### Exercise prompt
Beginning with the line that contains "Newsletter (117, 12)", output each line below exactly through the last one, both included, and nothing else.
BEGIN Entries provided
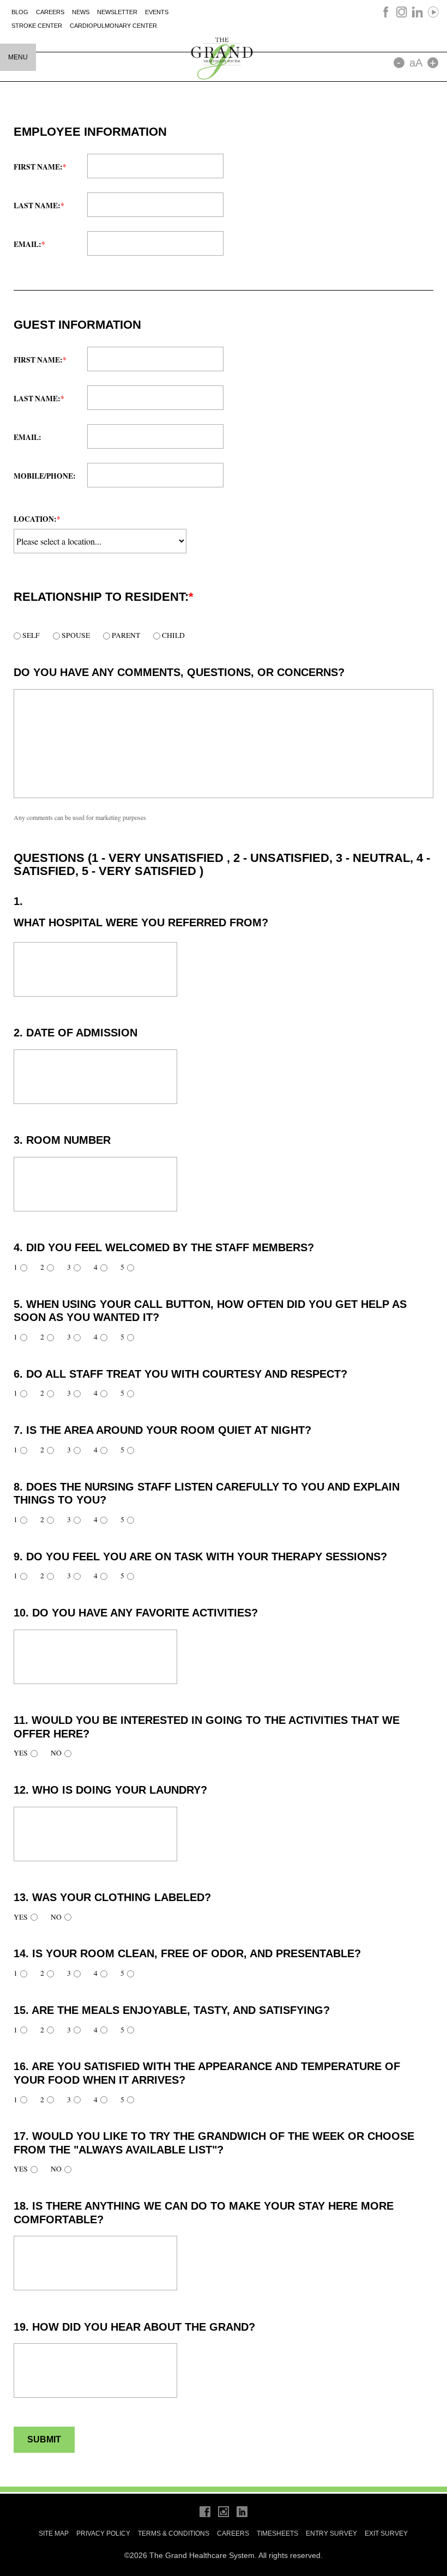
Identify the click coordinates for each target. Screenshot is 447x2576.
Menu (18, 57)
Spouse (75, 635)
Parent (125, 635)
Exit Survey (386, 2533)
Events (156, 12)
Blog (19, 12)
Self (30, 635)
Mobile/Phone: (45, 475)
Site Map (54, 2533)
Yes (21, 1753)
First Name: (40, 166)
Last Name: (39, 205)
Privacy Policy (103, 2533)
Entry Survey (331, 2533)
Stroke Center (36, 25)
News (80, 12)
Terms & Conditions (173, 2533)
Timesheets (277, 2533)
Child (172, 635)
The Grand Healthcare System (223, 58)
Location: (37, 519)
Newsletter (117, 12)
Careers (50, 12)
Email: (29, 244)
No (56, 1753)
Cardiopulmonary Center (113, 25)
END Entries provided
### Written answer
Newsletter (117, 12)
Careers (50, 12)
Email: (29, 244)
No (56, 1753)
Cardiopulmonary Center (113, 25)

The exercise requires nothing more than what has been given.